Forget AMD. I think this article is sponsored by Ampere or Arm. Ampere or Arm must have paid to not have its chips in these charts. Intel’s 1G E Core Xeon is more than 30% faster per core than the Altra Max M128 even with more cores in the same power. You’re also not being fair since Sierra’s using DDR5 so that’s gap for memory. PCIe Generation 5 is higher power and faster. So Intel’s 250W is being used some for that. 144 cores at 250W is amazing. We’ve got so much older gear and even still low utilization so BOTE math makes this a big winner. We’ve got renewal at the colo coming. I can’t wait to watch how they’ll take reducing 40 cabs to 4.
I think AMD’s faster on AVX512 but web servers will get much more benefit from QAT than they do AVX512. I don’t think that’s being taken into account enough. You’re handicapping Intel versus AMD by not using that.
If you do the math on the 9754S loss of threads that’s about 14% below the 9754. Intel’s got integer performance 25% above the 8594+ so you’d end up at 19% lower perf for the 6780E than the 9754S, not taking into account QAT which you should but it won’t work for integer workloads.
With that 19% lower performance you’ve got 12.5% more cores on Intel, so that’ll have a larger impact on how many vCPUs you can provision. You’re at a lower perf per core with Intel, but more vCPU capacity.
When we look at power though, that 6780E screenshot is 302W so it’s 58W less than the 360W TDP 9754S since AMD typically uses its entire TDP. That’s just over 16% less power. I’d assume that extra 28W is for accelerators and other chip parts.
So Intel’s 19% less perf than Bergamo without SMT at 16% less power. Yet Intel’s delivering 12.5% more vCPUs and that QAT if you’re enabling it for OpenSSL offload or IPsec will more than outweigh the 3% perf/power difference. I don’t think QAT’s as important on super computer chips, but in this market, it’s aimed directly in target workloads.
If you’re just going vCPU / power and don’t care about 20% performance, then the 6766E is the clear winner in all of this. We’ve got over 70,000 VM’s where I work and I can tell you that we are 97% 8 vCPU and fewer. Less than 15% of those VMs have hit 100% CPU in the last quarter.
What this article fails to cover is the 1 vCPU VM. If you’re a poor cloud provider like a tier 5 one maybe you’re putting two different VMs on a SMT core’s 2 threads.
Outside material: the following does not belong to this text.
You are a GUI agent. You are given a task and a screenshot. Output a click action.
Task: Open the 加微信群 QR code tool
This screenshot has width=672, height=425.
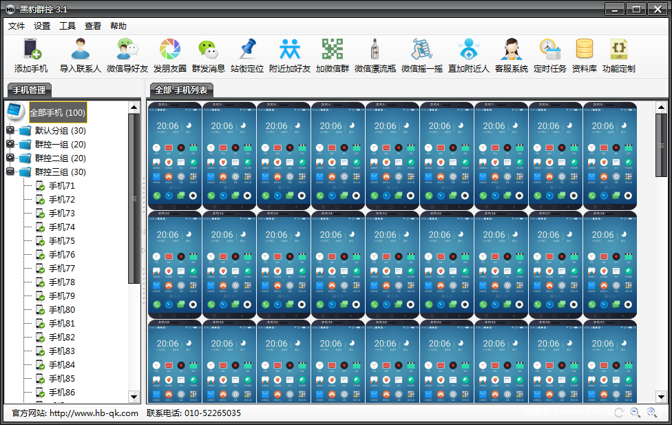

For any serious tier 1 or tier 2 cloud provider, and any respectable enterprise cloud, they aren’t putting 2 different VMs on the same physical core’s 2 threads.
I’d say this is a great article and very fair. I don’t think SF is beating AMD in perf. It’s targeting what we’ve all been seeing in the industry where there’s so many small VMs that aren’t using entire vCPU performance. It’s the GPU moment for Linux virtualization.
@ModelAirplanesInSeattleGuy
“more vCPUs”: Don’t know where you’re working but no company I’ve been at cares about just more VMs. It’s about cost(including power) and performance. We never consolidate to a server where the VMs don’t offer significant performance upgrades. It’s about future proofing.
“since AMD typically uses its entire TDP” : Like all CPUs it depends on the workload. Your calculation is worthless
Regarding QAT: What is the performance of these 2 QAT (at least Xeon 4th/5th gen platinum has 4 units) units when you use 144 VMs(like your example, or just 32) accessing QAT through SR-IOV? The fact that it’s hard to find any information on it shows that very few are using QAT despite all this talk. Anyone looking for such an extreme use case would use DPUs.
xeon 6 is new socket or it can be used in Sapphire rappids motherboards?
Xeon 6 processor is based on a new socket and is not compatible with the Sapphire Rapids motherboard/socket.